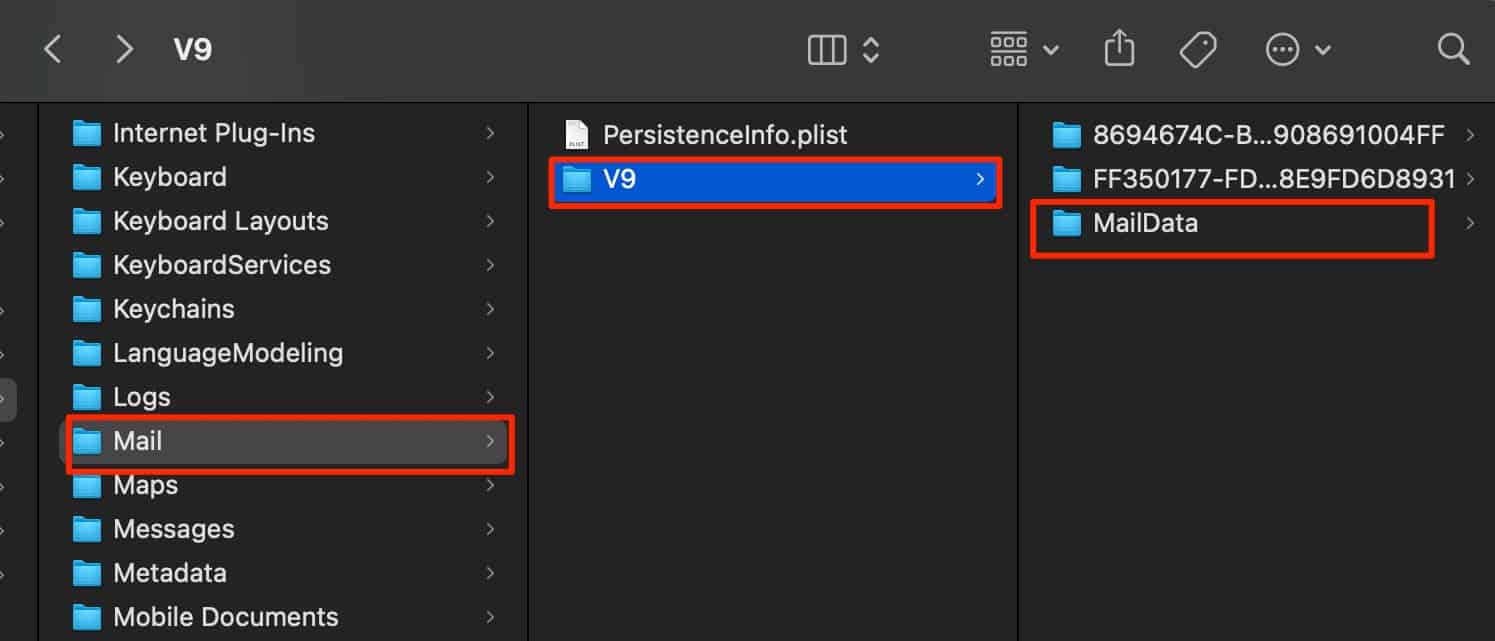Go forward with the right arrow
The height and width of the screenshot is (641, 1495).
point(124,49)
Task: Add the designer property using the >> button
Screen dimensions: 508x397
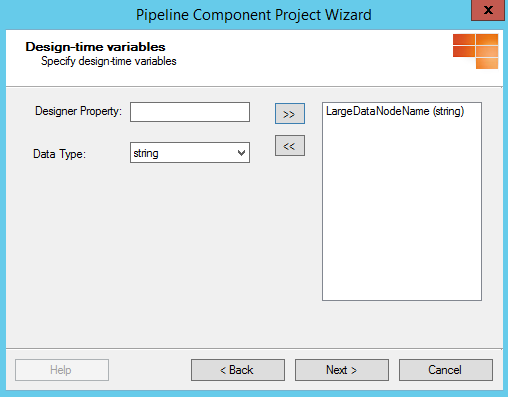Action: 290,114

---*---

PROBLEM DESCRIPTION
Pictures stay out. Copy exactly, and only, the lines from the one containing "Task: Add the" through the end of the data.

OUTPUT FOR THIS TASK
Task: Add the designer property using the >> button
Screen dimensions: 508x397
Action: 290,114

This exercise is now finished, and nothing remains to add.